| 1 | = Changes in nodehandler to address message losses and other issues = |
| 2 | |
| 3 | == Nodehandler tests == |
| 4 | |
| 5 | * '''Imaging 400 nodes''' |
| 6 | |
| 7 | 1) After starting nodehandler (both imaging and experimentation), start communication layer process (ind1) |
| 8 | 2) 4 communication groups created for imaging all nodes.
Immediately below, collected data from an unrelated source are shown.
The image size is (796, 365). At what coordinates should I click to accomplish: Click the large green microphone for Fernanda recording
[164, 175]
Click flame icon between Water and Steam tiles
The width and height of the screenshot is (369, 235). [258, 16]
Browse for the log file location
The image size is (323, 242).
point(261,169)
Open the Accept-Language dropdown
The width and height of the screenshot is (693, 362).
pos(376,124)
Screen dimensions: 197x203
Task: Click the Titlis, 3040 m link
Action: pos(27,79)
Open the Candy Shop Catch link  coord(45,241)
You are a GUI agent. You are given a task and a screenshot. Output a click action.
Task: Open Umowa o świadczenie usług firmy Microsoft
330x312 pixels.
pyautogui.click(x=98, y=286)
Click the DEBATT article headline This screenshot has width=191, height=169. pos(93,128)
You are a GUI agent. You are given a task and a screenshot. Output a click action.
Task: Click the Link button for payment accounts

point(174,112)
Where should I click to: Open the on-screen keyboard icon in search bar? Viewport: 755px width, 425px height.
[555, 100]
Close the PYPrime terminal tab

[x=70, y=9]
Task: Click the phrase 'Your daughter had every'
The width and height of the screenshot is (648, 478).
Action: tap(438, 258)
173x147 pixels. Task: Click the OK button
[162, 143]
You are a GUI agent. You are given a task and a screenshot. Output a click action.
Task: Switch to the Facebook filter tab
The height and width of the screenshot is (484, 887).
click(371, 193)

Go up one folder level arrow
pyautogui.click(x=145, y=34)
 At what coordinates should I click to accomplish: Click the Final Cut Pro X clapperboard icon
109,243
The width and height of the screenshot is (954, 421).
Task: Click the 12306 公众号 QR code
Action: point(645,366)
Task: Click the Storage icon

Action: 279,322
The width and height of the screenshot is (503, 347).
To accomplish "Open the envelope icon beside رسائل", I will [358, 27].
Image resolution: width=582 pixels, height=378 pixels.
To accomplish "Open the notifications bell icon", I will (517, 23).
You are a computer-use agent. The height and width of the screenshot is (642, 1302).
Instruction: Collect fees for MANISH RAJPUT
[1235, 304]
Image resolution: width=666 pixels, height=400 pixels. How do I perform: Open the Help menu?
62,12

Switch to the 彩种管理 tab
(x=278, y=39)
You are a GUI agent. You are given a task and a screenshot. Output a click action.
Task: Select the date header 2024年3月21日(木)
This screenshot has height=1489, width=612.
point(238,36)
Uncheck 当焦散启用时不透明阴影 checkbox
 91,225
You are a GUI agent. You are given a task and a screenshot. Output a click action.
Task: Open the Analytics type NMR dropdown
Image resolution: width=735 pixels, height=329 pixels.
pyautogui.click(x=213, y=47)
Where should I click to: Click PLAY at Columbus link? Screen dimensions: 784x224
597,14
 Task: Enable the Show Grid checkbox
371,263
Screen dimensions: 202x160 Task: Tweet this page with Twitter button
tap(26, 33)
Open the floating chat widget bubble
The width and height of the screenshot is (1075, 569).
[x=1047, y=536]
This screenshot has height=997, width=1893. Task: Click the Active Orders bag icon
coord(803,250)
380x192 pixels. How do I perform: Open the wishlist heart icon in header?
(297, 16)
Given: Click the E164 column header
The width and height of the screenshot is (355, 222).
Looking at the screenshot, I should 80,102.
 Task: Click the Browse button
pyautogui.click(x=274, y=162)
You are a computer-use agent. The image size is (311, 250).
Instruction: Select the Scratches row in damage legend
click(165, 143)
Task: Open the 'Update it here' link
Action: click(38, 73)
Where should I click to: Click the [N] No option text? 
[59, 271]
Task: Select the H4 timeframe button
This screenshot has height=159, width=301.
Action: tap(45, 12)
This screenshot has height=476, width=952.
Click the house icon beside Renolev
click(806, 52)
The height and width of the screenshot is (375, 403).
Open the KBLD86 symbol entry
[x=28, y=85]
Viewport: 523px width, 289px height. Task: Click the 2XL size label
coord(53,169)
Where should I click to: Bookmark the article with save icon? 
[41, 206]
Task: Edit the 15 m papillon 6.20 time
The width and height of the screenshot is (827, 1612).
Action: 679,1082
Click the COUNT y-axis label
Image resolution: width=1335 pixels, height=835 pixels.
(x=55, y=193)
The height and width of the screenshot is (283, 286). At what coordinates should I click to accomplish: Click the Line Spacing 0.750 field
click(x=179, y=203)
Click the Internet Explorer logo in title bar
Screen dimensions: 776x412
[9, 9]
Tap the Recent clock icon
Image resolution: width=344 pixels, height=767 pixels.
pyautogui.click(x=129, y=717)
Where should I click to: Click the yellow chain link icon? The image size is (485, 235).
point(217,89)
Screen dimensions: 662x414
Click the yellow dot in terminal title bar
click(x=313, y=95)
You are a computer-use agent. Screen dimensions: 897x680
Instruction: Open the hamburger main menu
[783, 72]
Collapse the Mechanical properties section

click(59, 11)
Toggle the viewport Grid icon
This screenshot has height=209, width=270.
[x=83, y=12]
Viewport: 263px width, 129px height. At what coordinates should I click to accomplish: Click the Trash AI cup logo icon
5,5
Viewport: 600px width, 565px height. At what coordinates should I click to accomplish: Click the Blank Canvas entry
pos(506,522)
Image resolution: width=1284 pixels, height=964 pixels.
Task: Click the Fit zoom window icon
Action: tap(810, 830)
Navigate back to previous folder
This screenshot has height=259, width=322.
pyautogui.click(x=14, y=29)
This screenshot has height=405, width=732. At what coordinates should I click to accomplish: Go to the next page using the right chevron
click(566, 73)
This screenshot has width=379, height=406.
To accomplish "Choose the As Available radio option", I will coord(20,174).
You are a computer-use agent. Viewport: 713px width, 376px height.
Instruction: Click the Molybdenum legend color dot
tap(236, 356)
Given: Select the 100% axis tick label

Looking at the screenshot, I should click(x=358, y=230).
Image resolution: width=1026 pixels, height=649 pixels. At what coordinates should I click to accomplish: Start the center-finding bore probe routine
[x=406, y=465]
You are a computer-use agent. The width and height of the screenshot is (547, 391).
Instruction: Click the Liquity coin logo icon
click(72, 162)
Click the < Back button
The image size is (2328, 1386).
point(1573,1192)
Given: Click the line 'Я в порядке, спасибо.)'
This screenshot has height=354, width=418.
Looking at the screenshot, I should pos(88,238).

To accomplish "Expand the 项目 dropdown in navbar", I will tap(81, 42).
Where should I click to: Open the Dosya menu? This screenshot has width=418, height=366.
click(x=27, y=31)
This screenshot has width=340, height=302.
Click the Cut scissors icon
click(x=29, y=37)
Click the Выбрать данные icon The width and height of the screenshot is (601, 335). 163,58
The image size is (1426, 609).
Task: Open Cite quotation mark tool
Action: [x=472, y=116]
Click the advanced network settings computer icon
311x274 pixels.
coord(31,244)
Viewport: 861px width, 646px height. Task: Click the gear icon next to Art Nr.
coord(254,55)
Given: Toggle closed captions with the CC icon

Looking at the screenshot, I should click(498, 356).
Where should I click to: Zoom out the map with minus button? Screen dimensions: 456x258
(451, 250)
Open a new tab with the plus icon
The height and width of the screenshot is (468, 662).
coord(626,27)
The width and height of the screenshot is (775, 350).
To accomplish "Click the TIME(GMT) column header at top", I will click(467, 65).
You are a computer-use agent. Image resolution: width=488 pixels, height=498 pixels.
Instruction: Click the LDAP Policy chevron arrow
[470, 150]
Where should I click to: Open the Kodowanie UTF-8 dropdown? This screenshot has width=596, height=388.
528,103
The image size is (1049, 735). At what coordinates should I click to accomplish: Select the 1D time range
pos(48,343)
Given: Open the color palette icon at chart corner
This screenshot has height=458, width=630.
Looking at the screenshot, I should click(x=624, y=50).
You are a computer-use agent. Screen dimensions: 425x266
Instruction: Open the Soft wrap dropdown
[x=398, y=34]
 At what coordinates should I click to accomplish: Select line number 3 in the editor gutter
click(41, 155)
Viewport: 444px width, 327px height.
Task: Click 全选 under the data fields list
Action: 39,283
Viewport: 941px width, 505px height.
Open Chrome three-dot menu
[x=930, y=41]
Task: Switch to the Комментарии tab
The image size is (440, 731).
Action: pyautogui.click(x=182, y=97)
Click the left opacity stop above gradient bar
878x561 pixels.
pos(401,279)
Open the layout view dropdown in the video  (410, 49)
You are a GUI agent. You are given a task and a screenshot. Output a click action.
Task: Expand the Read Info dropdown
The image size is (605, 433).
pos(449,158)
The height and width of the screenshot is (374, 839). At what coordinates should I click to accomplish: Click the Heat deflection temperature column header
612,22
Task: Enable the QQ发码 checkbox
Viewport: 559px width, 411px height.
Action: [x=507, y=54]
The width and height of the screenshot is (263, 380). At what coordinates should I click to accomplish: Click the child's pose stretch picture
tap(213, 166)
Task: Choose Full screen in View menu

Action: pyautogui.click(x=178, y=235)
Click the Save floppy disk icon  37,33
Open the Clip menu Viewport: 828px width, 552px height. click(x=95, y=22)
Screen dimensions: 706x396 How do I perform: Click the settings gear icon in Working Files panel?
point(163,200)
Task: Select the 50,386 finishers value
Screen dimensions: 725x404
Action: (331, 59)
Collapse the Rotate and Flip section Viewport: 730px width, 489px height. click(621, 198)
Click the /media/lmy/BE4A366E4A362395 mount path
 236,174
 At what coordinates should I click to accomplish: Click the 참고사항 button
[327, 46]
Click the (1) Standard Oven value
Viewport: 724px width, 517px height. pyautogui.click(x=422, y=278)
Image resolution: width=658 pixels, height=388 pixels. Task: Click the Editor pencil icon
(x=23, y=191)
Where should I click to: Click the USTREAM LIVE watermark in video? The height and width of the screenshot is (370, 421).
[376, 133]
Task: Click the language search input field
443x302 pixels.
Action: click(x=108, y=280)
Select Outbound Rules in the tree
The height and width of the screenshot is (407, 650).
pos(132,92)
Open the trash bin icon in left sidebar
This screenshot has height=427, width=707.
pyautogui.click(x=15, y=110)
Each group is responsible for prespecified nodes. (Could be moved to a config file) |
| 9 | 3) Communication layer has to be started manually, but it will be terminated automatically by nodehandler at the end of the experiment |
| 10 | |
| 11 | * Main steps |
| 12 | 1) 80 is the magic number for the group size. |
| 13 | 2) Switch on nodes in groups of 80. |
| 14 | 3) Retry upto three times.. |
| 15 | 4) Give up for those nodes that do not boot into pxe |
| 16 | |
| 17 | 5) Then switch on the next group of 80... and so on.. |
| 18 | ... |
| 19 | |
| 20 | 6) Until whenAll, then start frisbee process |
| 21 | 7) Switch off nodes in the order of completion.. |
| 22 | |
| 23 | Frisbee time is fairly constant, main problem is with initial booting into pxe image |